戚照砚的眸中当即蒙上了一层落寞来,这次他并没有遮掩去,只是用带着稍稍有些雾气的看向荀远微:“那倘若臣真得死了……”
他这话还没有说完,便被荀远微伸手捂住了唇。
他一时心满意足,以气音轻笑了声:“好,就当是为了殿下,臣也会努力地活下去的。”
荀远微的掌心惹上了他的气息,叫她一时有些发痒,便将手收了回去。
戚照砚却追寻着她的目光,说:“那时所有人都想让臣死,只有殿下想让臣活,所以,臣愿意为了殿下,尝一切理所应当之痛,做一切心甘情愿之事。”

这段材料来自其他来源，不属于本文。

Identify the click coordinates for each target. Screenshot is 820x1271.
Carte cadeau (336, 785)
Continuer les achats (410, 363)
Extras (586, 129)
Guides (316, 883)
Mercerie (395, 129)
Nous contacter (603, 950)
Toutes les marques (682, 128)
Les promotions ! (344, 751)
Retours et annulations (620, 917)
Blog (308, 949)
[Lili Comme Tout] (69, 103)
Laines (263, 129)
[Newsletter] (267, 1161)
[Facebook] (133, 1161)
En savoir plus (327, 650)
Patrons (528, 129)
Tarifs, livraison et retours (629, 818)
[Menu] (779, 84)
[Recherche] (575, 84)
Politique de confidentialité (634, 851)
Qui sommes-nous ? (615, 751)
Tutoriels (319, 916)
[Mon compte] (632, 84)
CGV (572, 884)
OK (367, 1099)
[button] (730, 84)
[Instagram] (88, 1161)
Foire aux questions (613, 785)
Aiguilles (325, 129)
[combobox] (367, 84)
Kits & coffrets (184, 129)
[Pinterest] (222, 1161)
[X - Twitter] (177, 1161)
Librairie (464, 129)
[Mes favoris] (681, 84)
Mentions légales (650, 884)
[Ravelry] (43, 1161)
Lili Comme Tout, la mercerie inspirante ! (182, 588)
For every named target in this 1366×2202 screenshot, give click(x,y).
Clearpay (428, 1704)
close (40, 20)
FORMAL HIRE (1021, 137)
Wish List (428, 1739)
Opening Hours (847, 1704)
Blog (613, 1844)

荀远微轻轻摇头,替他掖好被子:“但我想让你和我并肩看这天下太平,同度这风月人间。”
戚照砚眼底笑意更浓:“臣,遵旨。”
因为庶务繁忙,荀远微并不能在蓝田县停留太久,次日一早,便骑马回京了,却将太医留在了官驿中,又让苏仲看好戚照砚,不让他擅自回京。
故而戚照砚身体将养地差不多后回京,已经是三日后了。
他和苏仲带回来的人证,在荀远微走的时候便跟着荀远微回了长安,窦嵩和褚兆兴奉命在城门处接人,一路上人都处于射声卫的看护下,根本没有给旁人以接近的机会。
关进大理寺后,窦嵩又特意腾出了几间牢房,将人单独关押,一天十二个时辰由射声卫严加看守,食物也要再三检验才能放进去。